Piraten-Kapitän Knitterbart in Hohenlimburg

Hohenlimburg. (zico) „Pirat spielen – das ist doch ein richtiger Jungenstraum“, sagt Markus Beer auf die Frage, warum das Theater „Pfifikuss“ nach zwei „Pettersson & Findus“-Darbietungen sowie dem Janosch-Stück „Oh wie schön ist Panama“ diesmal mit Käpten Knitterbart in See sticht. Und Käpten Knitterbart ist, wenn man der Autorin Cornelia Funke glaubt, der wildeste aller Piraten. Wenn sein Schiff am Horizont erscheint, zittern alle ehrlichen Seeleute vor Angst wie Wackelpudding…

Von Familien für Familien

Ein Stoff also, so recht geschaffen für die spielfreudige Truppe des „Theaters von Familien für Familien“, wie sich „Pfifikuss“ auch gern bezeichnet. Der Hohenlimburger Ralf Schlüter, vielen heimischen Theaterfreunden als oftmaliger Hauptdarsteller in Stücken des Amateurtheaters „Mummpitz“ bekannt, lernte Markus Beer über die Naturbühne Hohensyburg kennen, denn Beer ist dort für die Kinderstücke verantwortlich.
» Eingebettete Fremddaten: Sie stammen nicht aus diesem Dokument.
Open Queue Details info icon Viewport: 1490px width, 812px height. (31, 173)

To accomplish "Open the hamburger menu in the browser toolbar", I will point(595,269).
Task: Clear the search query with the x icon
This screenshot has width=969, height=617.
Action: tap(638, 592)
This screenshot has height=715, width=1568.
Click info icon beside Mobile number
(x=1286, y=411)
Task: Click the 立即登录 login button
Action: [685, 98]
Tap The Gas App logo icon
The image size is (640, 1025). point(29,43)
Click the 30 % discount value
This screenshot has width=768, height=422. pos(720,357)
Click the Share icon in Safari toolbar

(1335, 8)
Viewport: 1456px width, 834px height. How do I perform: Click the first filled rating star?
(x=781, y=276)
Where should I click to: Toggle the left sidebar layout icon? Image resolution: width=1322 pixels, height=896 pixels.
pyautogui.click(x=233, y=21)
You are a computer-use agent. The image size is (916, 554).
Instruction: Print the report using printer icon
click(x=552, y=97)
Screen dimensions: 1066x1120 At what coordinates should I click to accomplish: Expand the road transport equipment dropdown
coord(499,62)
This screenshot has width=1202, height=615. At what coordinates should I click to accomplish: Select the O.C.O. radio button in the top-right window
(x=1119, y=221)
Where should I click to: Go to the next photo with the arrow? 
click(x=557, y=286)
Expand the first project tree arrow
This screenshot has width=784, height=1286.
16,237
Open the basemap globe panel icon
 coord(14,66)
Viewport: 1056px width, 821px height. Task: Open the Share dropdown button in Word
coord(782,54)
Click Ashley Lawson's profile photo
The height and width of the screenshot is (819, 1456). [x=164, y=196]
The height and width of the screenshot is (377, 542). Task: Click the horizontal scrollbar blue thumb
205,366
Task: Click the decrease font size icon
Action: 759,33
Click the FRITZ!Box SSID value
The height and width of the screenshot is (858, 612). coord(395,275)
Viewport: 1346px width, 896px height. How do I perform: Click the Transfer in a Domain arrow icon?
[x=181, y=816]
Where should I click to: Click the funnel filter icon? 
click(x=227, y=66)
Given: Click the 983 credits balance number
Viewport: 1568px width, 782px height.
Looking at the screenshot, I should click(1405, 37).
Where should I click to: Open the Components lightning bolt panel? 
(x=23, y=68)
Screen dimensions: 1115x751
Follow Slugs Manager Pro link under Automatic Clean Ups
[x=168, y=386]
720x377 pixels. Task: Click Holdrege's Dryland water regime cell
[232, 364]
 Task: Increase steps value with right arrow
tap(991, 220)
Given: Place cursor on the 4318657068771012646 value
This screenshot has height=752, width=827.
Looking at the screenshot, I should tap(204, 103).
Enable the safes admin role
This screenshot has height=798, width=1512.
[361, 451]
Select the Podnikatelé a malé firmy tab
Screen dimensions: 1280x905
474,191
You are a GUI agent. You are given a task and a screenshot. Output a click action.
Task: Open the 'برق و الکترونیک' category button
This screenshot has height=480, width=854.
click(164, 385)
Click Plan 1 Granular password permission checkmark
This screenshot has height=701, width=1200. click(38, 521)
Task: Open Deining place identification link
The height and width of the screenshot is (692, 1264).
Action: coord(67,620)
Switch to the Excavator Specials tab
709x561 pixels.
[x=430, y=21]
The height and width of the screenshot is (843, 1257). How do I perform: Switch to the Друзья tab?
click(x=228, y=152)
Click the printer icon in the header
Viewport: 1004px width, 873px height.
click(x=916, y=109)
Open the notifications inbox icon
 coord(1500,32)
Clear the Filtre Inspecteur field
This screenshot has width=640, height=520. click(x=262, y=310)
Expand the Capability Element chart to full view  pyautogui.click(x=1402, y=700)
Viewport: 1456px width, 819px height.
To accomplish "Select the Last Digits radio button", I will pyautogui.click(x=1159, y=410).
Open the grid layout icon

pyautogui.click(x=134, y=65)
Und weil Schlüter dort gern einmal mit seiner theaterbegeisterten Tochter Sophie (14) gemeinsam auf den Brettern stehen wollte, kam man in Kontakt. Aus der gegenseitigen Sympathie erwuchs der Gedanke, gemeinsam Kinderstücke auf die Bühne zu bringen. Lukas Beer, achtjähriger Sohn von Markus, komplettiert das darstellerische Quartett.

Piratenbart zittert vor Angst

Wenn Lisa (Sophie Schlüter) und Benni (Lukas Beer) ihre Phantasie fliegen lassen, dann sind sie schnell in der aufregenden Welt der sieben Meere – dort, wo die Piraten ihr Unwesen treiben. Käpten Knitterbart ist der gefurchteste Pirat der Weltmeere. Genauer gesagt: Das war er mal. Nein, er ist nicht tot. Ihn gibt es noch. Er ist nur nicht mehr so gefürchtet. Wie es dazu kam? Na, das ist eine lange Geschichte, in der ausgerechnet ein kleines Mädchen dafür sorgt, dass dem bösen Piraten der Bart vor Angst mal so richtig zittert.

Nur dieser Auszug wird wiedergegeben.